Stochastic optimizers update parameters incrementally using mini-batch gradients. Use the Optimizer::step method for parameter updates:

use aprender::optim::SGD;
use aprender::primitives::Vector;

// Create optimizer with learning rate 0.01
let mut optimizer = SGD::new(0.01);

// Initialize parameters and gradients
let mut params = Vector::from_slice(&[1.0, 2.0, 3.0]);
let gradients = Vector::from_slice(&[0.1, 0.2, 0.3]);

// Update parameters
optimizer.step(&mut params, &gradients);

// Parameters are updated: params = params - lr * gradients
assert!((params[0] - 0.999).abs() < 1e-6);

§Batch Optimization (Full Dataset)

Batch optimizers minimize objective functions using full dataset access.

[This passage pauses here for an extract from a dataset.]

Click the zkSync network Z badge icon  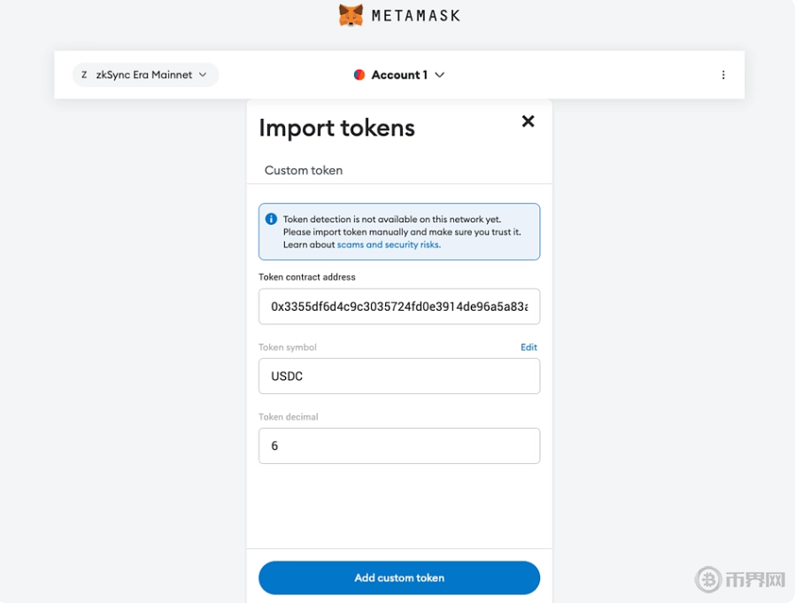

They use the minimize method which returns detailed convergence information:

use aprender::optim::{LBFGS, ConvergenceStatus, Optimizer};
use aprender::primitives::Vector;

// Create L-BFGS optimizer: 100 max iterations, 1e-5 tolerance, 10 memory size
let mut optimizer = LBFGS::new(100, 1e-5, 10);

// Define objective and gradient functions
let objective = |x: &Vector<f32>| (x[0] - 5.0).powi(2) + (x[1] - 3.0).powi(2);
let gradient = |x: &Vector<f32>| {
    Vector::from_slice(&[2.0 * (x[0] - 5.0), 2.0 * (x[1] - 3.0)])
};

let x0 = Vector::from_slice(&[0.0, 0.0]);
let result = optimizer.minimize(objective, gradient, x0);

assert_eq!(result.status, ConvergenceStatus::Converged);
assert!((result.solution[0] - 5.0).abs() < 1e-4);
assert!((result.solution[1] - 3.0).abs() < 1e-4);

§See Also

Modules§

prox
Proximal operators for non-smooth regularization.

Structs§

ADMM
ADMM (Alternating Direction Method of Multipliers) for distributed and constrained optimization.
Adam
Adam (Adaptive Moment Estimation) optimizer.
AugmentedLagrangian
Augmented Lagrangian method for constrained optimization.
BacktrackingLineSearch
Backtracking line search with Armijo condition.
ConjugateGradient
Nonlinear Conjugate Gradient (CG) optimizer.
CoordinateDescent
Coordinate Descent optimizer for high-dimensional problems.
DampedNewton
Damped Newton optimizer with finite-difference Hessian approximation.
FISTA
FISTA (Fast Iterative Shrinkage-Thresholding Algorithm).
InteriorPoint
Interior Point (Barrier) method for inequality-constrained optimization.
LBFGS
Limited-memory BFGS (L-BFGS) optimizer.
OptimizationResult
Result of an optimization procedure.
ProjectedGradientDescent
Projected Gradient Descent for constrained optimization.
SGD
Stochastic Gradient Descent (SGD) optimizer with optional momentum.
WolfeLineSearch
Wolfe line search with Armijo and curvature conditions.

Enums§

CGBetaFormula
Beta computation formula for Conjugate Gradient.
ConvergenceStatus
Convergence status of an optimization procedure.

Traits§

LineSearch
Trait for line search strategies.
Optimizer
Unified trait for both stochastic and batch optimizers.

Functions§

safe_cholesky_solve
Safely solves a linear system Ax = b using Cholesky decomposition with automatic regularization.